Herhangi bir akıma bağlı olmadan yaptığı eserleriyle tanınan Avni Arbaş, lekeci bir teknikle ulaşılan yarı soyut anlatımların ustası olarak kabul edilir. İlk resim derslerini babası Albay Mehmet Nuri Bey’den aldı. Galatasaray Lisesi’nde okuduğu dönemde, asker ressam Mehmet Ali Bey’in yönetimindeki resim atölyesinde, Cihat Burak ve Selim Turan gibi geleceğin önemli ressamlarıyla çalışma olanağı buldu. Resim tutkusu ağır basınca Güzel Sanatlar Akademisi’nin orta kısmına geçmek için Galatasaray Lisesi’nden ayrıldı. 1940-1946 yılları arasında öğrenim gördüğü akademide, önce İbrahim Çallı’nın, daha sonra da Leopold Lévy’nin atölyesinde çalıştı. Lévy’nin atölyesinde çalıştığı yıllarda, aynı atölyeye devam eden Nuri İyem, Selim Turan, Nejat Devrim, Kemal Sönmezler, Turgut Atalay ve D Grubu kurucularından Abidin Dino gibi öğrencilerle birlikte Yeniler Grubu’nu kurdu.  Akademiden mezun olduktan sonra, Fransız hükümetinin bursuyla 1947 yılında Paris’e giden Arbaş, 1970’li yılların sonuna kadar burada yaşadı. Paris’te yaşadığı dönemde çok sayıda sergi açan sanatçı, soyut sanatı destekleyen Salon de Mai’ye (Mayıs Salonu) üye olarak aralarında Picasso, Tristan Tzara, Aragon, Prevert kardeşlerin de bulunduğu geniş bir dost çevresi edindi. Sanatçı Paris’te olduğu dönemde, hayranı olduğu Nazım Hikmet ile tanışarak onun karakalem portrelerini yapma fırsatı da buldu.

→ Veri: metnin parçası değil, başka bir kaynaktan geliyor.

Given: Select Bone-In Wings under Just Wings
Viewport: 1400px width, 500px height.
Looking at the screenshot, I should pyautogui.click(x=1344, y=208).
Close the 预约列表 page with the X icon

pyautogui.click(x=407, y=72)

1977 yılında yurda dönem sanatçı, bu dönemden itibaren ağırlıklı olarak Mustafa Kemal portreleri, İstanbul ve Boğaz konulu resimler yapmıştır. Resimlerinde soyutlamalar giderek artsa da, sanatçının figüratif anlayışa eğilimi her zaman devam etmiştir. Lekesel anlatımlar Arbaş’ın sanat yaşamının temelini renklendiren ve biçimlendiren değerlerdir. Ayrıntıdan arınmış, seçmeci bir gözlem, değişken renk ve leke dokusuyla aktarılır ressamın tuvaline. Bu öznel yorum, güçlü yapı dengesi ve yumuşak duyarlılıkla birleşerek görünümlerden portrelere ve atlar serisine, ölüdoğalardan deniz insanının yaşamına kadar uzanan konu ayrımlarında bütüncül bir özgünlüğe ulaşır.

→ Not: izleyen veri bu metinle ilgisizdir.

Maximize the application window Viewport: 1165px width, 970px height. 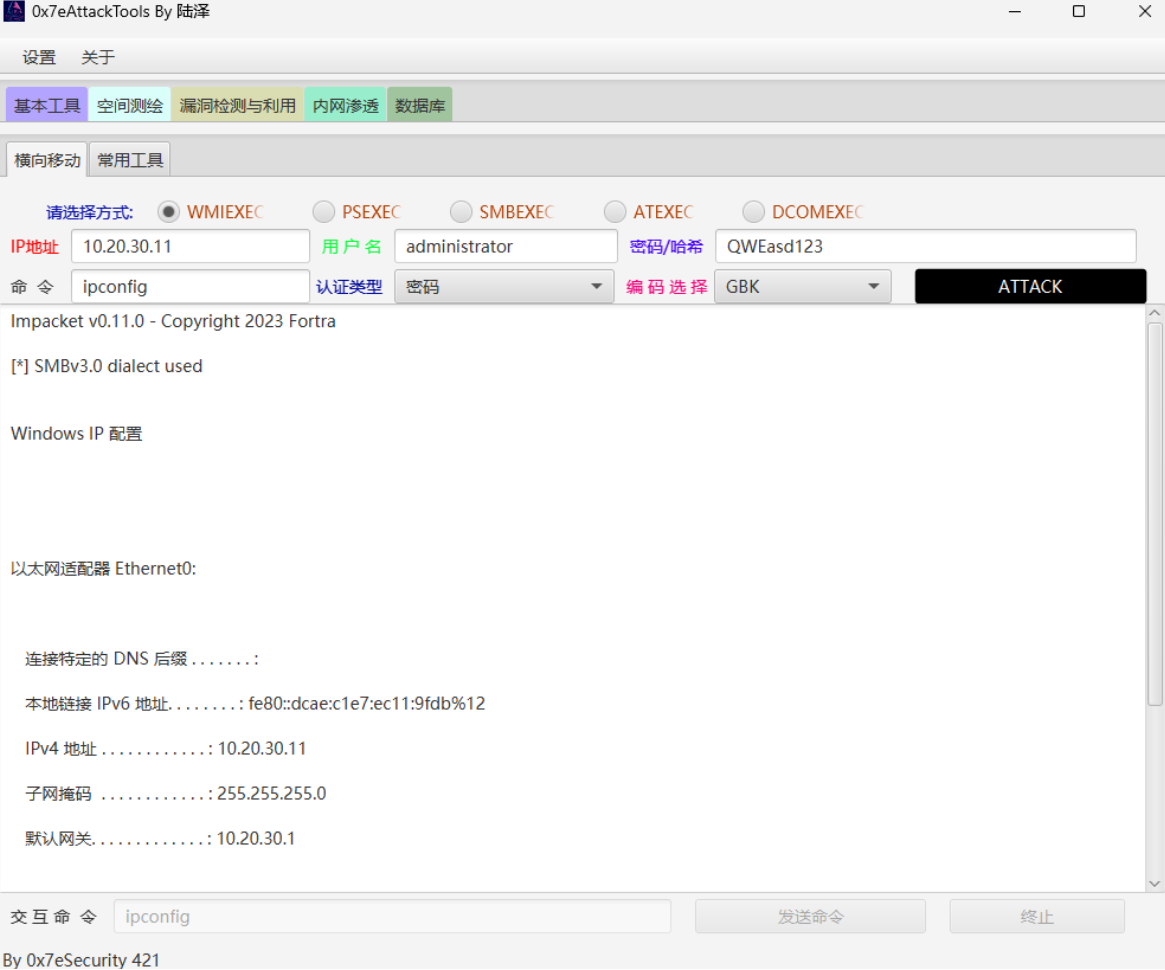[x=1079, y=12]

1981 yılında Atatürk’ün 100. doğum günü sebebiyle açılan yarışmada başarı ödülü alan ressam, 1991 yılında da Plastik Sanatlar Derneği’nin onur belgesine layık görülmüştür. Sanatçının ilk kişisel sergisi Paris’ten yolladığı tablolarla 1951 yılında İstanbul’da açılmış, bunu 1953 yılında Mahmut Makal’ın ‘Bizim Köy’ adlı romanından esinlenerek yaptığı resimlerle açtığı Paris’teki sergi izlemiştir. Sanat yaşamı boyunca, yurtiçinde İstanbul ve Ankara; yurtdışında da Paris, New York, Ohio’da olmak üzere toplam 23 kişisel sergi açan Arbaş, yurtiçinde ve yurtdışında çeşitli karma sergilere de katılmıştır. Yaşamının son yıllarını Foça’da geçiren sanatçı 2003 yılında vefat etmiştir.